# Problem description:
I would like every record below transcribed exactly as it is.

========

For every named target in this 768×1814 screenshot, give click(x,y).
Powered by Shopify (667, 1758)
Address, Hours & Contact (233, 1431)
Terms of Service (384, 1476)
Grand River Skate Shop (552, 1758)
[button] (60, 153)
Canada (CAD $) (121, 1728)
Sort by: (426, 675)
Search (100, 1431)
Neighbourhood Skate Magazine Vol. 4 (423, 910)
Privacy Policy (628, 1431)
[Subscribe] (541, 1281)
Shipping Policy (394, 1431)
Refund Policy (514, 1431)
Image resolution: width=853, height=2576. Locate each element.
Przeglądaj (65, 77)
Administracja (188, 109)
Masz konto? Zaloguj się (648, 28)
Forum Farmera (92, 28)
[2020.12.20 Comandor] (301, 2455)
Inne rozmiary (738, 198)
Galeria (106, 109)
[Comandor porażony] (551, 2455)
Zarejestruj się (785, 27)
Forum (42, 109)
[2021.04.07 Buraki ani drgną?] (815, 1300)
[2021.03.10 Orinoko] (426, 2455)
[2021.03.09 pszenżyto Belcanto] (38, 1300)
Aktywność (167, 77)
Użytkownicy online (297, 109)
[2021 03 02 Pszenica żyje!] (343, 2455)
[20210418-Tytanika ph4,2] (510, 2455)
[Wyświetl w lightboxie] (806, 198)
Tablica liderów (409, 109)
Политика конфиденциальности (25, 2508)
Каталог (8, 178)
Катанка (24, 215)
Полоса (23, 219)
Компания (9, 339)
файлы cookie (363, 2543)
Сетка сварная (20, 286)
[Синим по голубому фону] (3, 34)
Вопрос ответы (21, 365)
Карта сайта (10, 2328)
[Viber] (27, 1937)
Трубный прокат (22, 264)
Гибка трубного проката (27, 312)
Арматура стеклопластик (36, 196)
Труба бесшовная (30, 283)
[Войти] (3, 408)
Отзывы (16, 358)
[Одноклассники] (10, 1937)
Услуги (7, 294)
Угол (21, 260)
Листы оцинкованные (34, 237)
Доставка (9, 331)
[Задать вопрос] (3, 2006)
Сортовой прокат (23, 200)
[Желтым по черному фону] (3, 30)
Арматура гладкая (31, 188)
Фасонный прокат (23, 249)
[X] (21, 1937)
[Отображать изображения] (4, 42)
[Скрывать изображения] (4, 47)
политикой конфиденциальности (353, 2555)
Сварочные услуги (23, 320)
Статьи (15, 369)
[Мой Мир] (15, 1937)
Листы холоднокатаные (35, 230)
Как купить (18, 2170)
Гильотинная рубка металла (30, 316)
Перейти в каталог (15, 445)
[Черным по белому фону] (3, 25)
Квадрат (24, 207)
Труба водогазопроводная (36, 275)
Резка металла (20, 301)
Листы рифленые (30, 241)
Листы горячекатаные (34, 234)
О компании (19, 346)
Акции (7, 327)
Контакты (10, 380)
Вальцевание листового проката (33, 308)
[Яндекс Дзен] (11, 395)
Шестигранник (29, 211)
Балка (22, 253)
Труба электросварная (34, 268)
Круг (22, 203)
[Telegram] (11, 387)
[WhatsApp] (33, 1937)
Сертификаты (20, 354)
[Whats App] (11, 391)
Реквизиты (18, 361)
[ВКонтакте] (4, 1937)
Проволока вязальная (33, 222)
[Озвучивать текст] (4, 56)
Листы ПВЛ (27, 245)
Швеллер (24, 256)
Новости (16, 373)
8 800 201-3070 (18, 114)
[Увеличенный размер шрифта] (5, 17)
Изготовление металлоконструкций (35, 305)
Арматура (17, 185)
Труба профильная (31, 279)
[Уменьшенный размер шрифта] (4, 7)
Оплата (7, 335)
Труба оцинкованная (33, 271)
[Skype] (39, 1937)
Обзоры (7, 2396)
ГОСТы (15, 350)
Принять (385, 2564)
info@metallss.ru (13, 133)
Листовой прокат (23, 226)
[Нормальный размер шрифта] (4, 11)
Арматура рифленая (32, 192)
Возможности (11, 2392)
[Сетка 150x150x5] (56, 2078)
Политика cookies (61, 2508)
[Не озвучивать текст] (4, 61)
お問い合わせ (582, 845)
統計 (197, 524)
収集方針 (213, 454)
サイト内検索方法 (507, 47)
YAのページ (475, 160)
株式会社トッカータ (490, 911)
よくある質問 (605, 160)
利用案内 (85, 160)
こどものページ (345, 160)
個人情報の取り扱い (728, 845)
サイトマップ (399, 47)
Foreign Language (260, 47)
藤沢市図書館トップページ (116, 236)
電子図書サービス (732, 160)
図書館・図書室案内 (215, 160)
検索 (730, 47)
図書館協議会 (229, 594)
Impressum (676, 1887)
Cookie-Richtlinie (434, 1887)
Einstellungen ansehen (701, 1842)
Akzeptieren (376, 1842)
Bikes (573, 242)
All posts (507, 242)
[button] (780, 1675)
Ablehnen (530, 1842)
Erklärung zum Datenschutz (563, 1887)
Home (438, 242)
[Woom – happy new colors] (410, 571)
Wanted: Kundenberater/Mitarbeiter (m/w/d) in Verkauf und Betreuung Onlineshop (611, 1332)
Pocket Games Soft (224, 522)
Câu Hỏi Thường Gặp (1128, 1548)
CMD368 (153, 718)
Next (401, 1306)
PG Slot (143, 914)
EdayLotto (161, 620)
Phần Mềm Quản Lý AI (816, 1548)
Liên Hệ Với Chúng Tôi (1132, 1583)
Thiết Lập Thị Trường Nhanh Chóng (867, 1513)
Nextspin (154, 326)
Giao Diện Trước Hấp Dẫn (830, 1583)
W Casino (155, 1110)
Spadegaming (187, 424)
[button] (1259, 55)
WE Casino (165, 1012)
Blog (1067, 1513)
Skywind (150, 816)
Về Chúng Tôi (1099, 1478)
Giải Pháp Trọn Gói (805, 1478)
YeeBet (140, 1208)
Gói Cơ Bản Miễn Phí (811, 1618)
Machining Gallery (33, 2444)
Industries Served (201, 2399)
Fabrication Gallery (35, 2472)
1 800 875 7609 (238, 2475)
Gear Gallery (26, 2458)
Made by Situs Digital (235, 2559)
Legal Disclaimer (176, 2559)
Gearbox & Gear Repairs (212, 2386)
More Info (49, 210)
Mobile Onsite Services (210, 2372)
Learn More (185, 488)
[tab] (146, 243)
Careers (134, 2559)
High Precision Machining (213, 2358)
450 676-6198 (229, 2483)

========

# Answer to the problem:
For every named target in this 768×1814 screenshot, give click(x,y).
Powered by Shopify (667, 1758)
Address, Hours & Contact (233, 1431)
Terms of Service (384, 1476)
Grand River Skate Shop (552, 1758)
[button] (60, 153)
Canada (CAD $) (121, 1728)
Sort by: (426, 675)
Search (100, 1431)
Neighbourhood Skate Magazine Vol. 4 (423, 910)
Privacy Policy (628, 1431)
[Subscribe] (541, 1281)
Shipping Policy (394, 1431)
Refund Policy (514, 1431)
Image resolution: width=853, height=2576. Locate each element.
Przeglądaj (65, 77)
Administracja (188, 109)
Masz konto? Zaloguj się (648, 28)
Forum Farmera (92, 28)
[2020.12.20 Comandor] (301, 2455)
Inne rozmiary (738, 198)
Galeria (106, 109)
[Comandor porażony] (551, 2455)
Zarejestruj się (785, 27)
Forum (42, 109)
[2021.04.07 Buraki ani drgną?] (815, 1300)
[2021.03.10 Orinoko] (426, 2455)
[2021.03.09 pszenżyto Belcanto] (38, 1300)
Aktywność (167, 77)
Użytkownicy online (297, 109)
[2021 03 02 Pszenica żyje!] (343, 2455)
[20210418-Tytanika ph4,2] (510, 2455)
[Wyświetl w lightboxie] (806, 198)
Tablica liderów (409, 109)
Политика конфиденциальности (25, 2508)
Каталог (8, 178)
Катанка (24, 215)
Полоса (23, 219)
Компания (9, 339)
файлы cookie (363, 2543)
Сетка сварная (20, 286)
[Синим по голубому фону] (3, 34)
Вопрос ответы (21, 365)
Карта сайта (10, 2328)
[Viber] (27, 1937)
Трубный прокат (22, 264)
Гибка трубного проката (27, 312)
Арматура стеклопластик (36, 196)
Труба бесшовная (30, 283)
[Войти] (3, 408)
Отзывы (16, 358)
[Одноклассники] (10, 1937)
Услуги (7, 294)
Угол (21, 260)
Листы оцинкованные (34, 237)
Доставка (9, 331)
[Задать вопрос] (3, 2006)
Сортовой прокат (23, 200)
[Желтым по черному фону] (3, 30)
Арматура гладкая (31, 188)
Фасонный прокат (23, 249)
[X] (21, 1937)
[Отображать изображения] (4, 42)
[Скрывать изображения] (4, 47)
политикой конфиденциальности (353, 2555)
Сварочные услуги (23, 320)
Статьи (15, 369)
[Мой Мир] (15, 1937)
Листы холоднокатаные (35, 230)
Как купить (18, 2170)
Гильотинная рубка металла (30, 316)
Перейти в каталог (15, 445)
[Черным по белому фону] (3, 25)
Квадрат (24, 207)
Труба водогазопроводная (36, 275)
Резка металла (20, 301)
Листы рифленые (30, 241)
Листы горячекатаные (34, 234)
О компании (19, 346)
Акции (7, 327)
Контакты (10, 380)
Вальцевание листового проката (33, 308)
[Яндекс Дзен] (11, 395)
Шестигранник (29, 211)
Балка (22, 253)
Труба электросварная (34, 268)
Круг (22, 203)
[Telegram] (11, 387)
[WhatsApp] (33, 1937)
Сертификаты (20, 354)
[Whats App] (11, 391)
Реквизиты (18, 361)
[ВКонтакте] (4, 1937)
Проволока вязальная (33, 222)
[Озвучивать текст] (4, 56)
Листы ПВЛ (27, 245)
Швеллер (24, 256)
Новости (16, 373)
8 800 201-3070 (18, 114)
[Увеличенный размер шрифта] (5, 17)
Изготовление металлоконструкций (35, 305)
Арматура (17, 185)
Труба профильная (31, 279)
[Уменьшенный размер шрифта] (4, 7)
Оплата (7, 335)
Труба оцинкованная (33, 271)
[Skype] (39, 1937)
Обзоры (7, 2396)
ГОСТы (15, 350)
Принять (385, 2564)
info@metallss.ru (13, 133)
Листовой прокат (23, 226)
[Нормальный размер шрифта] (4, 11)
Арматура рифленая (32, 192)
Возможности (11, 2392)
[Сетка 150x150x5] (56, 2078)
Политика cookies (61, 2508)
[Не озвучивать текст] (4, 61)
お問い合わせ (582, 845)
統計 (197, 524)
収集方針 (213, 454)
サイト内検索方法 (507, 47)
YAのページ (475, 160)
株式会社トッカータ (490, 911)
よくある質問 (605, 160)
利用案内 (85, 160)
こどものページ (345, 160)
個人情報の取り扱い (728, 845)
サイトマップ (399, 47)
Foreign Language (260, 47)
藤沢市図書館トップページ (116, 236)
電子図書サービス (732, 160)
図書館・図書室案内 (215, 160)
検索 (730, 47)
図書館協議会 (229, 594)
Impressum (676, 1887)
Cookie-Richtlinie (434, 1887)
Einstellungen ansehen (701, 1842)
Akzeptieren (376, 1842)
Bikes (573, 242)
All posts (507, 242)
[button] (780, 1675)
Ablehnen (530, 1842)
Erklärung zum Datenschutz (563, 1887)
Home (438, 242)
[Woom – happy new colors] (410, 571)
Wanted: Kundenberater/Mitarbeiter (m/w/d) in Verkauf und Betreuung Onlineshop (611, 1332)
Pocket Games Soft (224, 522)
Câu Hỏi Thường Gặp (1128, 1548)
CMD368 (153, 718)
Next (401, 1306)
PG Slot (143, 914)
EdayLotto (161, 620)
Phần Mềm Quản Lý AI (816, 1548)
Liên Hệ Với Chúng Tôi (1132, 1583)
Thiết Lập Thị Trường Nhanh Chóng (867, 1513)
Nextspin (154, 326)
Giao Diện Trước Hấp Dẫn (830, 1583)
W Casino (155, 1110)
Spadegaming (187, 424)
[button] (1259, 55)
WE Casino (165, 1012)
Blog (1067, 1513)
Skywind (150, 816)
Về Chúng Tôi (1099, 1478)
Giải Pháp Trọn Gói (805, 1478)
YeeBet (140, 1208)
Gói Cơ Bản Miễn Phí (811, 1618)
Machining Gallery (33, 2444)
Industries Served (201, 2399)
Fabrication Gallery (35, 2472)
1 800 875 7609 (238, 2475)
Gear Gallery (26, 2458)
Made by Situs Digital (235, 2559)
Legal Disclaimer (176, 2559)
Gearbox & Gear Repairs (212, 2386)
More Info (49, 210)
Mobile Onsite Services (210, 2372)
Learn More (185, 488)
[tab] (146, 243)
Careers (134, 2559)
High Precision Machining (213, 2358)
450 676-6198 (229, 2483)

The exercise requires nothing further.